§ What to work on: Rewrite the data below, substituting "Instruction" for each occurrence of "Task" and leaving all other text unchanged. Omit the pictures from your output.

** Begin **

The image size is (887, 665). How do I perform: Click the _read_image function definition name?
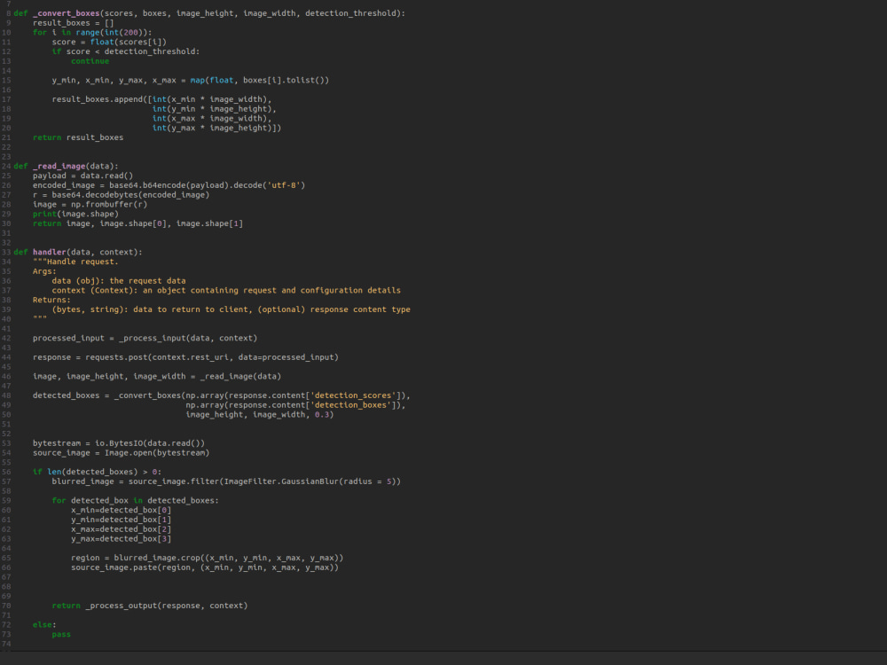[x=59, y=167]
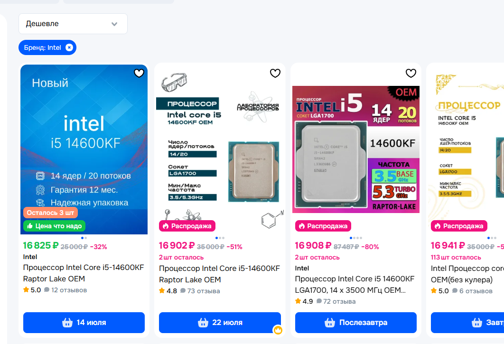Add to cart with 22 июля delivery

coord(220,323)
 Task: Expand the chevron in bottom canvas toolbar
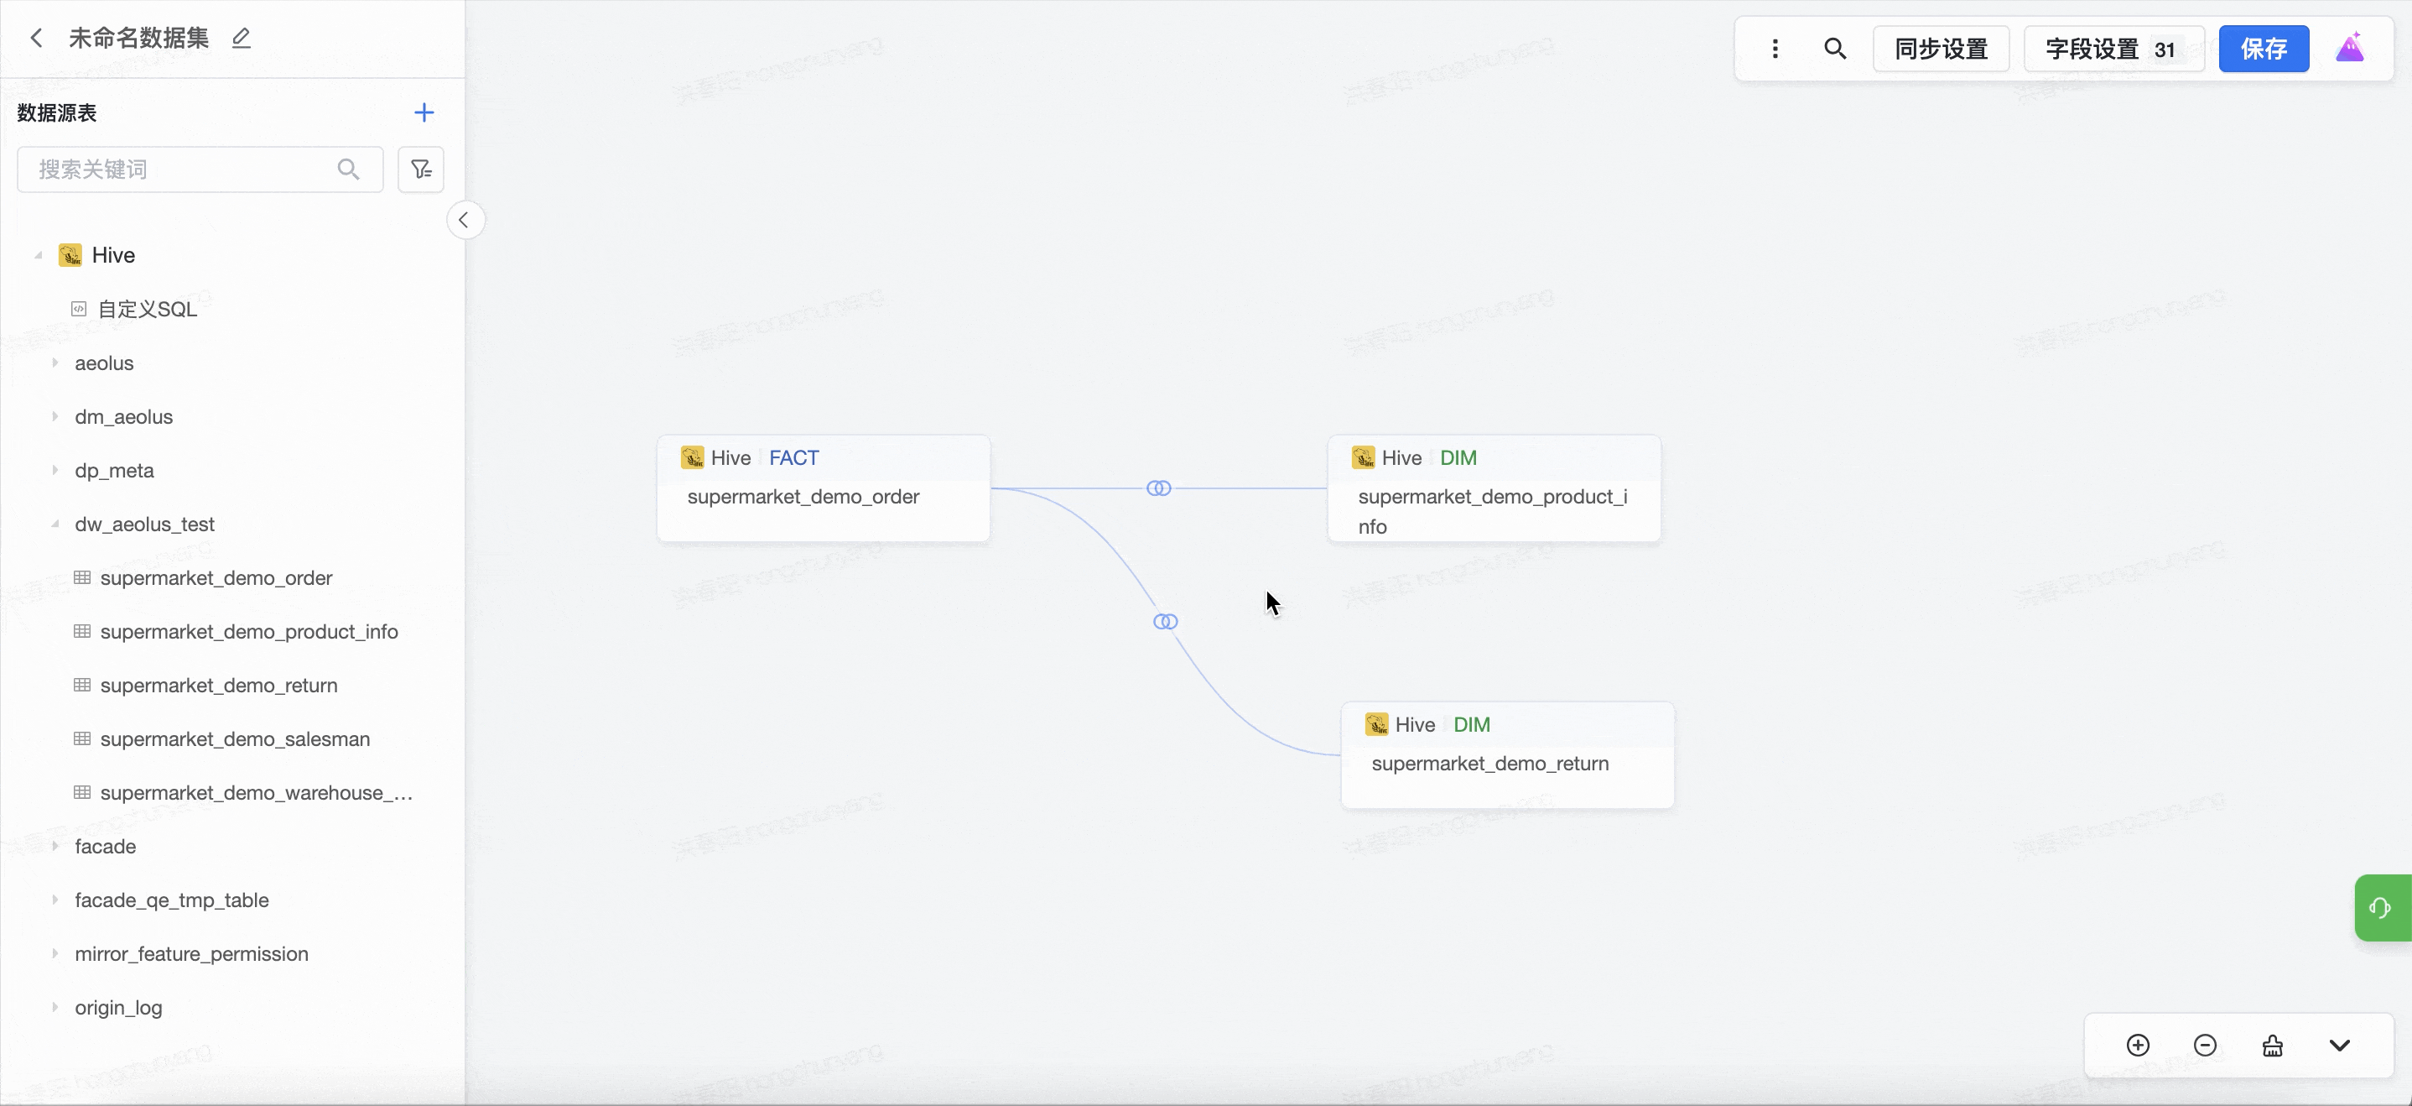(x=2339, y=1045)
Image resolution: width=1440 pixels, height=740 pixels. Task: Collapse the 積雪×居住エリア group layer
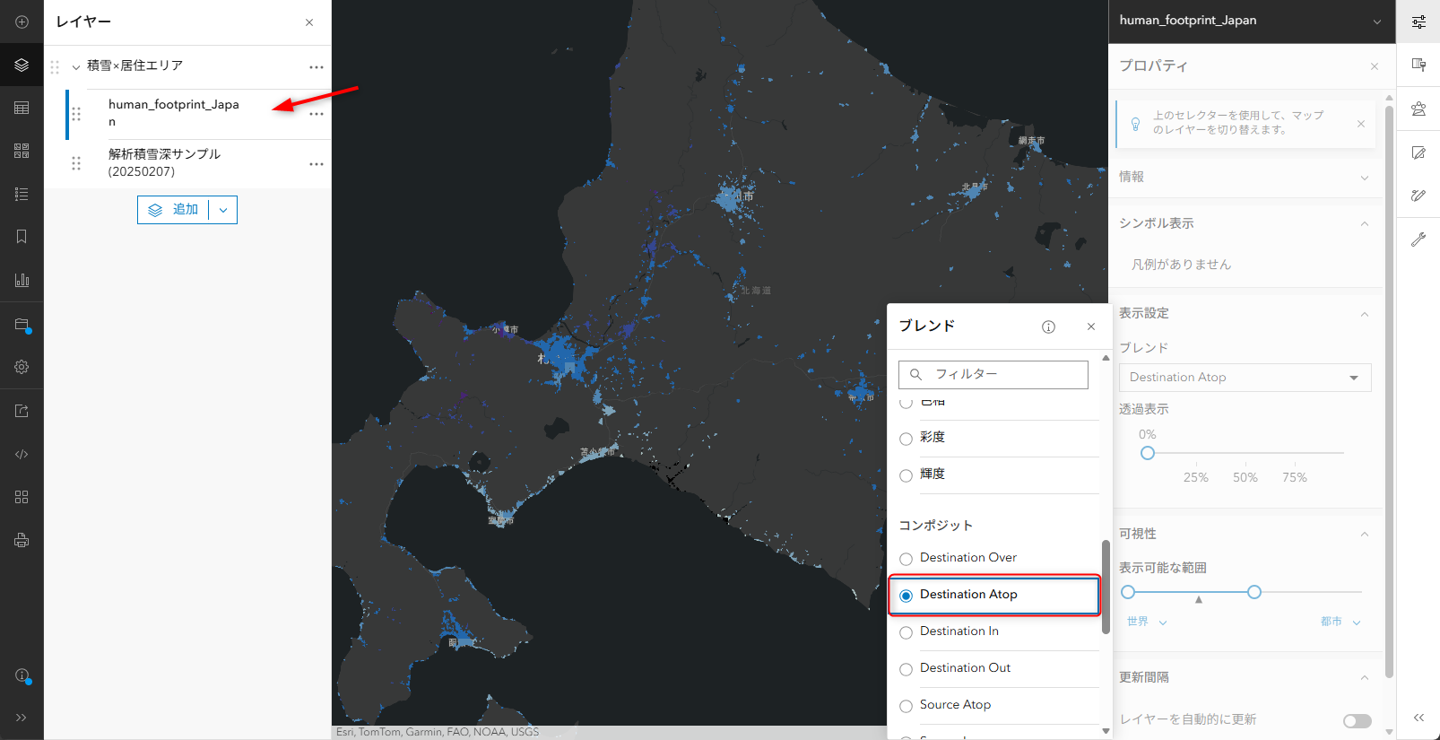coord(76,66)
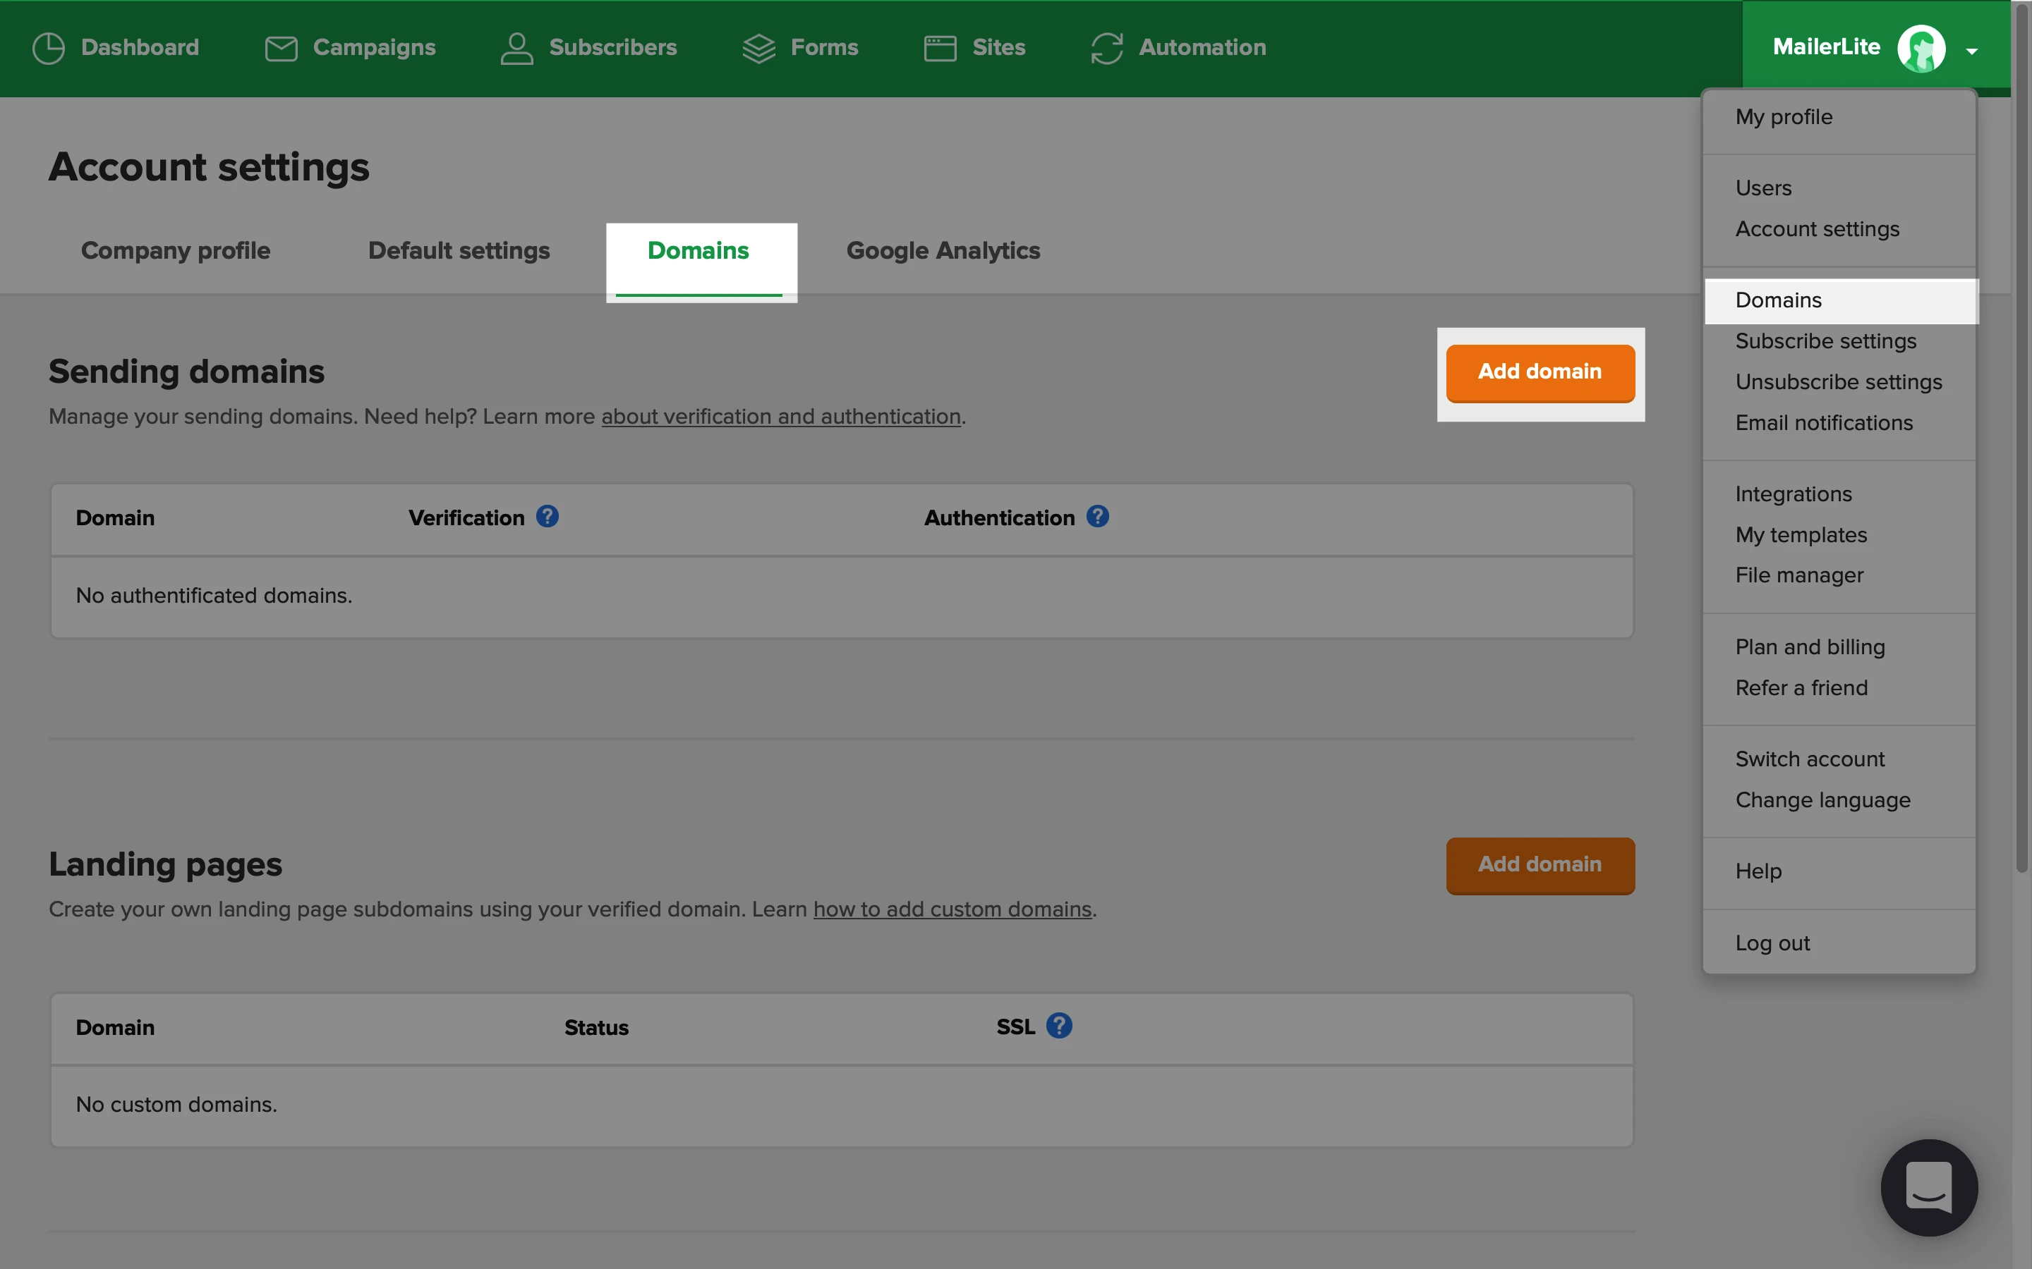Open the chat support bubble

1929,1187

** End **

§ Exercise solution:
The image size is (887, 665). How do I perform: Click the _read_image function definition name?
[x=59, y=167]
Add to cart with 22 июля delivery

coord(220,323)
 Instruction: Expand the chevron in bottom canvas toolbar
(x=2339, y=1045)
Image resolution: width=1440 pixels, height=740 pixels. Instruction: Collapse the 積雪×居住エリア group layer
coord(76,66)
Open the chat support bubble

1929,1187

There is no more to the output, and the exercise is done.